Acho estranho que as pessoas estranhem quando passam no ecrã imagens de deputados a levantar o braço e a desferir um soco em adversários. Estranho a estranheza, porque os deputados são, como todos nós, comuns mortais. São feitos da mesma carne, é o mesmo sangue que lhes corre nas veias. Que se saiba, não há um grupo sanguíneo exclusivo dos parlamentares. Chegados a este ponto, convém recordar o que vem nas enciclopédias e nos manuais para descrever o regime político dos países com parlamentos: democracias parlamentares representativas. Os deputados são representantes dos eleitores. E como dignos representantes, o que se espera é que sejam émulos dos representados. Se forem feitos de uma massa diferente do povo que os elege, perde-se o rasto à representatividade. O que está errado é colocar os deputados num pedestal, como se o facto de representarem os eleitores os eleve a uma condição sobre-humana.
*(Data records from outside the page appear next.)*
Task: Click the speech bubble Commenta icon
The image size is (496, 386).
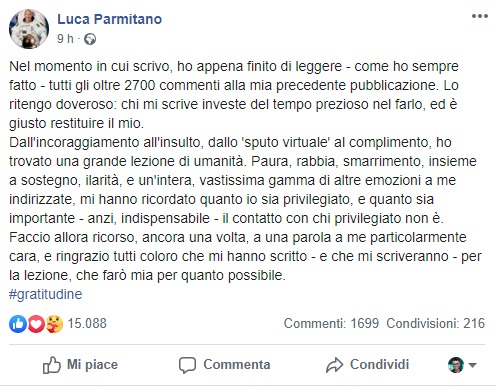Action: click(x=187, y=365)
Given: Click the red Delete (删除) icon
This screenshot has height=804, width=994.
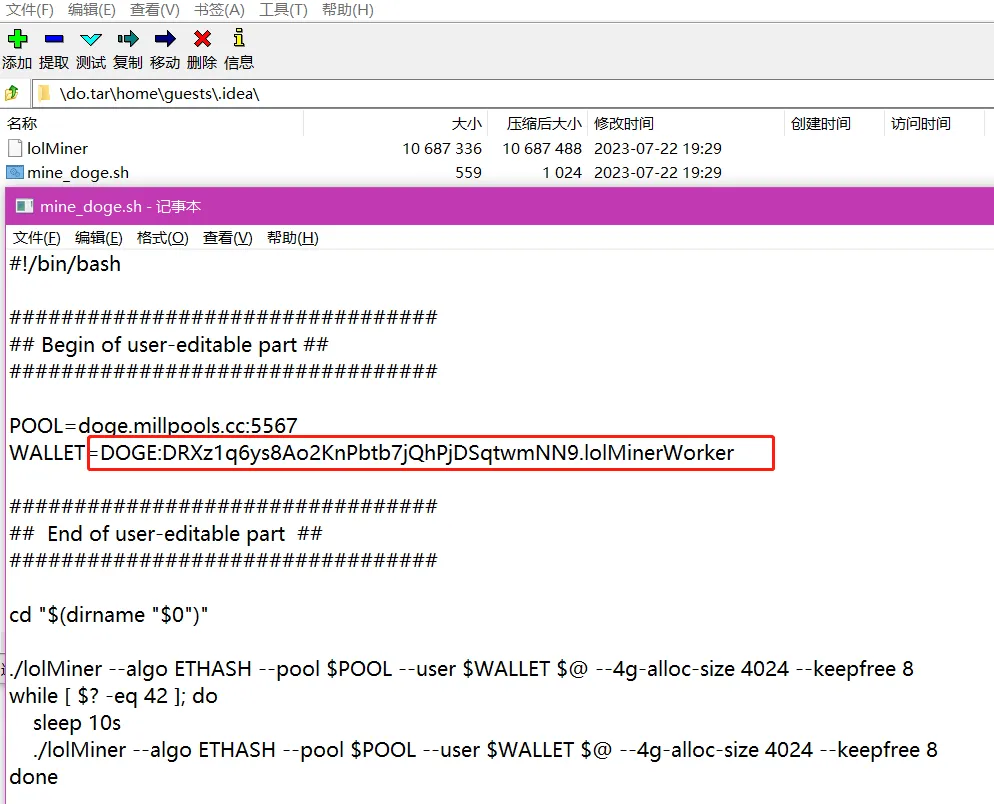Looking at the screenshot, I should coord(202,40).
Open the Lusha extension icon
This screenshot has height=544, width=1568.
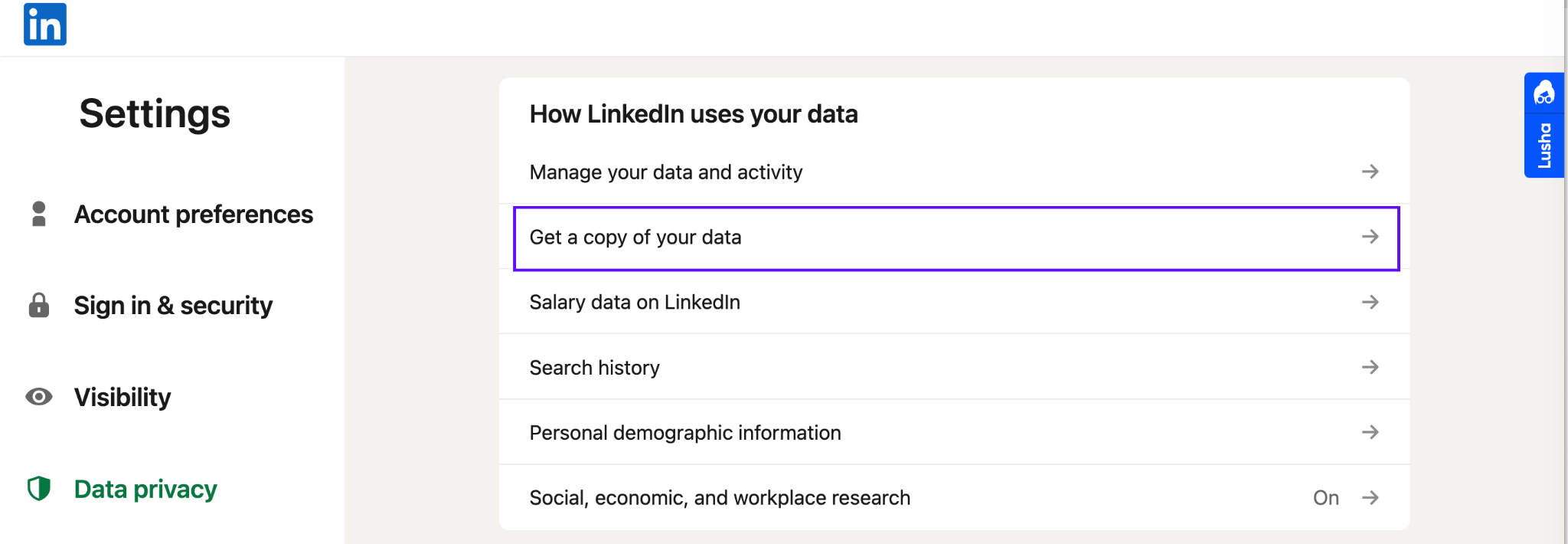1545,93
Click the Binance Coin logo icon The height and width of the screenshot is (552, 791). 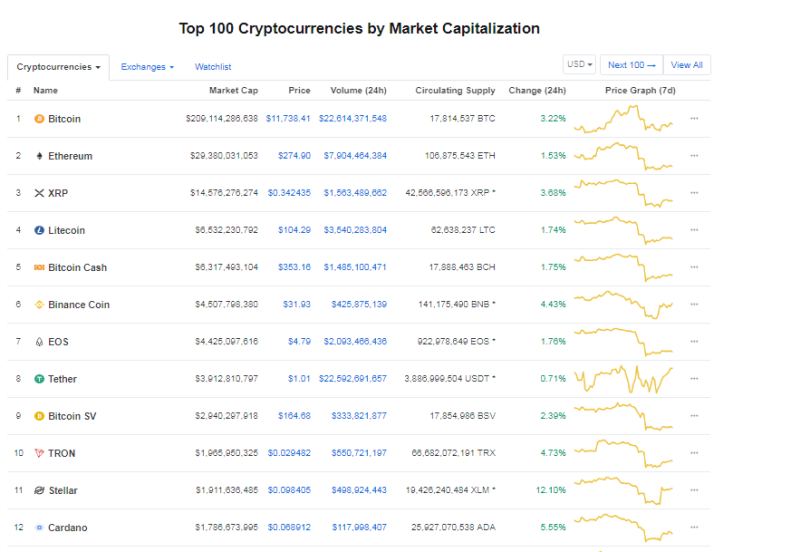(39, 304)
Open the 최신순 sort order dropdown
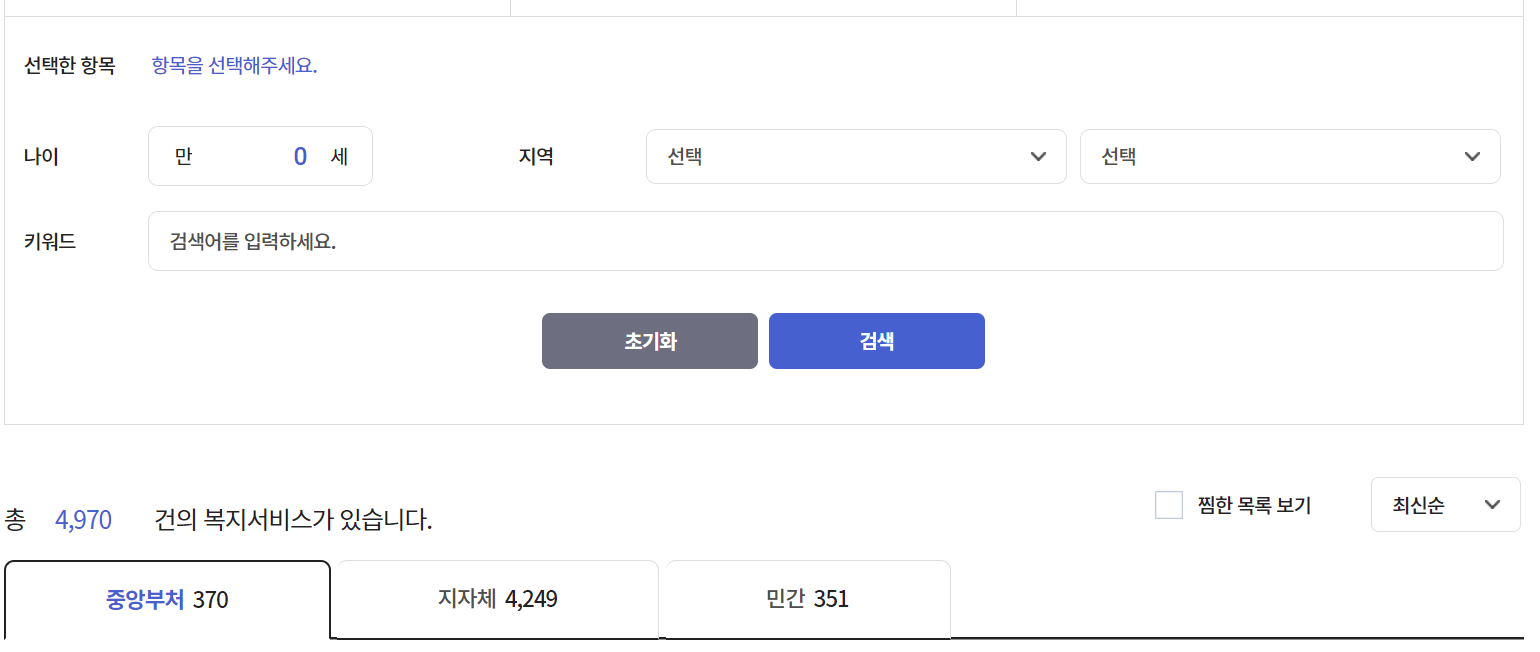Screen dimensions: 1540x652 [x=1445, y=505]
Afinal, uma das falácias herdadas da revolução francesa, e cultivada com insistência pelas teimosas esquerdas, é a igualdade. Se representados e representantes são iguais, porque hão-de deputados ao soco e pontapé ser indignos da instituição parlamentar?
Todos os dias a violência é uma excrescência que vai sendo exalada, escorreita, da espécie humana. Há violência na delinquência dos furtos, na violência conjugal, na destemperada forma de ser de adolescentes inconsequentes, nos trágicos homicídios que não cessam de acontecer. Há a violência estúpida do desporto, quando o desporto perdeu identidade com os ideais olímpicos e cega fanatismos. Como indigna é a violência cometida em nome das religiões, negando o papel apaziguador que o putativo deus semeou no Homem. A violência goteja a meio de uma discussão de ideias quando alguém perde argumentos e resolve a contenda com a força dos braços. Olhamos para todo o lado e estamos cercados por manifestações infindáveis e repetitivas de violência. Nos locais menos esperados, nas circunstâncias mais surpreendentes. Num semáforo, entre dois condutores de automóveis que prolongam uma discussão empregando a força dos punhos.
É de estranhar que toda esta violência se contagie a deputados? Continuo a supor que os deputados não são extraterrestres, que são feitos da mesma têmpera dos eleitores. Se somos todos da mesma massa, não há indignidade que os parlamentos sejam palco de estalada, soco e pontapé, com algumas deputadas fazendo jus à tradição das mulheres que se engalfinham puxando vigorosamente os cabelos umas às outras. Episodicamente, os parlamentos são arenas de wrestling, para gáudio de uma audiência que exulta por ser espectadora dos dotes de lutador de deputados com o sangue na guelra.
É nestes momentos que o povo se convence que a democracia só tem méritos: nem é tanto a possibilidade de escolherem através do voto; é mais por saberem que os que escolhem e pousam os ossos ilíacos nos confortáveis assentos do parlamento não são assim tão diferentes do povo anónimo.